Konflik PPP memuncak dalam pemilihan pimpinan DPR, MPR, alat kelengkapan DPR, serta pengisian kabinet pemerintah baru. Kedua faksi sempat bersepakat membersamai Koalisi Indonesia Hebat (KIH) saat pemilihan pimpinan MPR namun kalah. Dinamika memanas kembali dan puncaknya kini terjadi kepemimpinan ganda. Kondisi ini mengantarkan PPP berada di ujung tanduk. Kepemimpinan SDA dilanjutkan Djan Faridz dan kini di bawah Humprey Djemat.
PPP kepengurusan Romi akhirnya menjadi pemenang dengan pengakuan Kemenkumham.

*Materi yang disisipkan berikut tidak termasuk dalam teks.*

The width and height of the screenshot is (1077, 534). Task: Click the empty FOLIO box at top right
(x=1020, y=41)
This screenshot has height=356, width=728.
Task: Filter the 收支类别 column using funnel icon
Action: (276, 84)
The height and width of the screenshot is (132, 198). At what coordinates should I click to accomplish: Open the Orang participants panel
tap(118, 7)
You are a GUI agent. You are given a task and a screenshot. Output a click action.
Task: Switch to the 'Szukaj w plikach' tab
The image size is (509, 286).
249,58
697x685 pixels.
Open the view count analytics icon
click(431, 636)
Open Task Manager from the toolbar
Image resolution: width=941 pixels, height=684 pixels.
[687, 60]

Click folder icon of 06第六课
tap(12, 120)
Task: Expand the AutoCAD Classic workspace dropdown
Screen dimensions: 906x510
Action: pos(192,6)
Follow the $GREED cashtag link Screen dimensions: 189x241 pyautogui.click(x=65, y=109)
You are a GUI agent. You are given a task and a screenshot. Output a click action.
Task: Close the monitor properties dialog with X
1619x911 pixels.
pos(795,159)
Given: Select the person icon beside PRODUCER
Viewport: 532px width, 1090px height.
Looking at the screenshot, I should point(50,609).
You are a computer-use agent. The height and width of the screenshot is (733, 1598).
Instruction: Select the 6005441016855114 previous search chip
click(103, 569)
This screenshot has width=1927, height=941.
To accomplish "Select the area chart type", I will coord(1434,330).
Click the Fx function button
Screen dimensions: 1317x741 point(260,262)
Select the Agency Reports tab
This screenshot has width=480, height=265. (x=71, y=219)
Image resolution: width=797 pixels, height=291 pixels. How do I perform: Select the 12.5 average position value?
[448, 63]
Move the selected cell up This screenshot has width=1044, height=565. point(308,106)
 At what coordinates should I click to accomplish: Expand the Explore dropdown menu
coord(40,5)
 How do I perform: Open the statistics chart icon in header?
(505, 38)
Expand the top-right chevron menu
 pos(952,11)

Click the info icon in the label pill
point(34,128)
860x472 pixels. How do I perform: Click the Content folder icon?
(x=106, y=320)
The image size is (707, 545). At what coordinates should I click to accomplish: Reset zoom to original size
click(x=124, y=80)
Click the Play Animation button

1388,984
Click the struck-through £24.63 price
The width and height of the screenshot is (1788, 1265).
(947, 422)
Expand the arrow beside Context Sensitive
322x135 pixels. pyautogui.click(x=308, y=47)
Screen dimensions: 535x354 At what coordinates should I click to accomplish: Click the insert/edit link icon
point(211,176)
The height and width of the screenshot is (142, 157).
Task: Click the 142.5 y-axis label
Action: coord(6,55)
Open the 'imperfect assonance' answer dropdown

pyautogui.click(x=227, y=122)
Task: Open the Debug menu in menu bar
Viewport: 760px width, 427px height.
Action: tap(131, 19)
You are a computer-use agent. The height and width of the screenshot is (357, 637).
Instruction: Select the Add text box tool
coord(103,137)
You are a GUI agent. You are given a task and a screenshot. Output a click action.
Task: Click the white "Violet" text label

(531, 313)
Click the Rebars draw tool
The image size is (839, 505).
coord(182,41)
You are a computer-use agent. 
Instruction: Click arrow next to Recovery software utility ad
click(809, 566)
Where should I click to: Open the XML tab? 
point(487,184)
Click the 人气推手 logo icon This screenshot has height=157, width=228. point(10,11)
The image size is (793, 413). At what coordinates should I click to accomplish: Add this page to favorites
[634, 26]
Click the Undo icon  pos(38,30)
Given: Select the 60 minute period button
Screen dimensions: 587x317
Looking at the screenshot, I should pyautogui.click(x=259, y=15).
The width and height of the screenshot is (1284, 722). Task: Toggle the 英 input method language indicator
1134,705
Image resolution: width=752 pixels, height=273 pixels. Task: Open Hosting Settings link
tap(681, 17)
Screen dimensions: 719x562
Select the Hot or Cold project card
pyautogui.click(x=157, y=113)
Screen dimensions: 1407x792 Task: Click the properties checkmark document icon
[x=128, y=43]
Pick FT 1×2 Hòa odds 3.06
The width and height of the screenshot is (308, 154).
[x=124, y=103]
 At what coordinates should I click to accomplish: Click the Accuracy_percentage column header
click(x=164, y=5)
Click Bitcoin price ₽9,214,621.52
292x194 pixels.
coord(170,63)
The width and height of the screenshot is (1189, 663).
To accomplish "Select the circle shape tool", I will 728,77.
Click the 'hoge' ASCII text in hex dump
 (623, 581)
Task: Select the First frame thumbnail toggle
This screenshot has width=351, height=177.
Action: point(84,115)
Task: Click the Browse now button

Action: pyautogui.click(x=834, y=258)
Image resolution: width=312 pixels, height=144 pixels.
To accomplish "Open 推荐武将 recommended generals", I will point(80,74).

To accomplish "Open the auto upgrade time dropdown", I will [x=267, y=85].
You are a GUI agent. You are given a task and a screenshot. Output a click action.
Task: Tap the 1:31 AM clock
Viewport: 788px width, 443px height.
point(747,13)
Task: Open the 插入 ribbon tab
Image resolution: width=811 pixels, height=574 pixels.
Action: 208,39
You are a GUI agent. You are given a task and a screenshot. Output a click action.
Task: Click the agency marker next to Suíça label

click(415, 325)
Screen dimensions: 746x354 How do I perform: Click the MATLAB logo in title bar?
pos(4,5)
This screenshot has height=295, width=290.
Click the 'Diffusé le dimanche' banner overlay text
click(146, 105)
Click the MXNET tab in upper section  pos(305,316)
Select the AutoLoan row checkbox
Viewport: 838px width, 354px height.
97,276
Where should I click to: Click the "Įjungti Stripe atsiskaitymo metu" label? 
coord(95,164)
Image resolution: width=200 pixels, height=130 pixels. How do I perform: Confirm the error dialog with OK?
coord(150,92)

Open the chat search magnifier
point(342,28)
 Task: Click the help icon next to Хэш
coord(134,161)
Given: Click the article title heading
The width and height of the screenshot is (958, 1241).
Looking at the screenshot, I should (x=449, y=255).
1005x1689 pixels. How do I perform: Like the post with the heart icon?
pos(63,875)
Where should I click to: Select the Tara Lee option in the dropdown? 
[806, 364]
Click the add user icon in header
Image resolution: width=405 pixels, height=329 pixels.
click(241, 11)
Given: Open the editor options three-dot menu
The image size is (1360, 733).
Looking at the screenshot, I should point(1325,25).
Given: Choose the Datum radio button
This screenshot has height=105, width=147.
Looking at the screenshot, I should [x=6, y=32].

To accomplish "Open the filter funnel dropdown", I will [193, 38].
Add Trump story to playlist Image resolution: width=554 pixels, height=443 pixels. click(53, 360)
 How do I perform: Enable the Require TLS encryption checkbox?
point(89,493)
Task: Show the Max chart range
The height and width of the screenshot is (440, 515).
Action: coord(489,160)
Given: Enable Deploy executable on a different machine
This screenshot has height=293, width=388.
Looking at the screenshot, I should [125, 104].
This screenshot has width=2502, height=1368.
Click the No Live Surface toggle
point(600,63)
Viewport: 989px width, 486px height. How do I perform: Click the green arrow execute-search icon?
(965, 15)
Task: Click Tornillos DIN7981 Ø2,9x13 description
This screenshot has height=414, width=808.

Kemenkumham mengeluarkan Keputusan Kemenkumham Nomor M.HH-07.AH.11.01 Tahun 2014 tertanggal 28 Oktober 2014 yang mengakui kepengurusan Kubu Romi. Kecenderungan politik dapat dimaknai publik lebih kentara dibandingkan langkah kepastian hukumnya. Banyak pihak mengemukakan bahwa langkah ini menyalahi UU Parpol, dimana konflik internal parpol mestinya diselesaikan lebih dahulu oleh Mahkamah Partai.
Di bawah kepemimpinan Romi, partai berlambang Ka’bah ini bergabung dengan gerbong petahana dan mendukung Joko Widodo (Jokowi) maju kembali sebagai capres untuk Pemilu 2019 nanti. Sedangkan PPP Humprey mendukung Prabowo-Sandi.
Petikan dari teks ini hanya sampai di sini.